If you want to learn more, I recommend Andrew F. Smith’s book Pure Ketchup: A History of Americas National Condiment. It follows the evolution of the condiment from centuries gone by and reproduces historic recipes. Smith attempts to answer the spelling question, ketchup or catsup? “Ketchup, catchup, or catsup continue to be used today, but other similar spellings have been employed for years… In America, Isaac Riley, editor of the 1818 edition of The Universal Receipt Book, believed that ketchup was the correct spelling.
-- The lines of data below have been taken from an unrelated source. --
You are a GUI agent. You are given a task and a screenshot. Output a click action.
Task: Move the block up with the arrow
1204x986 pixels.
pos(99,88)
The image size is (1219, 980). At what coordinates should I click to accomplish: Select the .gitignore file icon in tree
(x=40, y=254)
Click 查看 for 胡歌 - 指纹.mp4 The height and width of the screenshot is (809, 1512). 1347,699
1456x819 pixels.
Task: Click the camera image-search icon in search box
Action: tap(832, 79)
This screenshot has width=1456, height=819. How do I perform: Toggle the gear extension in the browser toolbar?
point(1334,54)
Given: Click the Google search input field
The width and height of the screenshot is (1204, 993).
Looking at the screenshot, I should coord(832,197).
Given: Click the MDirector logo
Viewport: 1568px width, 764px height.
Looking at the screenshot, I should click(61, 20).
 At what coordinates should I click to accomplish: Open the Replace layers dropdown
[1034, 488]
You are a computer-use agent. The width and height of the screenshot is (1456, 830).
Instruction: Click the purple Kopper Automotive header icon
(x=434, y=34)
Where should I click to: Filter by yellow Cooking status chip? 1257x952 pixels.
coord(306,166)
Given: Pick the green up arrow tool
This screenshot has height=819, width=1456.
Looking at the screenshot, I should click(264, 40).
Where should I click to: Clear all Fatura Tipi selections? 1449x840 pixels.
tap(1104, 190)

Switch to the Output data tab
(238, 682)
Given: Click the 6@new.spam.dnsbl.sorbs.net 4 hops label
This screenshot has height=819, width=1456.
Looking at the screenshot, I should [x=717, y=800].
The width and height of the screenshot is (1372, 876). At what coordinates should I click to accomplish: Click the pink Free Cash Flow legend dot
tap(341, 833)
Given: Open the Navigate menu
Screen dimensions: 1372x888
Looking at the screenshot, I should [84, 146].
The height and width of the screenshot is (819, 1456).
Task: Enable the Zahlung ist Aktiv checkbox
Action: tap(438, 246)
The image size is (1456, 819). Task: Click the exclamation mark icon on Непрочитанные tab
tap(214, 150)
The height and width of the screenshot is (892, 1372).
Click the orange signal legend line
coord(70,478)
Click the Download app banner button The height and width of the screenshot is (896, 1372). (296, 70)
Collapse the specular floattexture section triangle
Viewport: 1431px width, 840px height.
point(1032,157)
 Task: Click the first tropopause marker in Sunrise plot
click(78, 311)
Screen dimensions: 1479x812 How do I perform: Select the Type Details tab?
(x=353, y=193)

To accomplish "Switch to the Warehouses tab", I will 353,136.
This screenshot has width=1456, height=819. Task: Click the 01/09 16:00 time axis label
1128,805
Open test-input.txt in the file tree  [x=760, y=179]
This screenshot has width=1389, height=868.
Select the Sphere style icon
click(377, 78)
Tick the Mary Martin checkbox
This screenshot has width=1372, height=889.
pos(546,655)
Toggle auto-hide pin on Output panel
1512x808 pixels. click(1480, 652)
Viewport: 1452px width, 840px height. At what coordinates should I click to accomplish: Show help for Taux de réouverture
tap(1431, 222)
According to Riley, catchup was a vulgarization, and catsup was simply an affectation… Until a few decades ago, catsup was the preferred spelling in many dictionaries. Today ketchup clearly is in the ascendancy, and is the clear choice of lexicographers and manufacturers”.
Although there are slight differences in flavor, Heinz and Hunt’s are interchangeable in my recipes. But if you want a treat, make my Zombie Blood homemade ketchup recipe. Rich, thick, sweet, spreadable, Zombie Blood is great on fries or sandwiches, especially burgers, or as a glaze on meatloaf. But it is not a clone of grocery store ketchup. It is made to my taste.
- 1 pound fresh ripe summer plum tomatoes or a 14 ounce can whole or diced tomatoes
- 1 medium onion
- 2 cloves garlic
- 4 tablespoons honey
- ¼ cup balsamic vinegar
- 1 tablespoon lime or lemon juice
- 1 teaspoon dried thyme
- 2 tablespoons peeled and finely minced fresh ginger
- ½ teaspoon black pepper
- ½ teaspoon Morton coarse kosher salt
- Prep. Remove the stems, tips, green cores, and any black spots or discolorations from the tomatoes. Chop into 1/2" cubes. Chop the onions and mince or press the garlic.
- Cook. Mix everything together in a pot and simmer for 1 hour with the lid off so it will reduce and thicken. Stir periodically to keep it from burning.
- Strain. Force it through a food mill, chinois, or mesh strainer to remove the seeds and other solids. If you are using a mesh strainer, a ladle makes a good pusher. .
- Simmer. Put the ketchup back on a burner and simmer, lid off, until it is thick, like ketchup. Taste it and adjust any seasonings to your taste.
- Bottle it. Let cool then pour into a squeeze bottle, and chill. Keep refrigerated.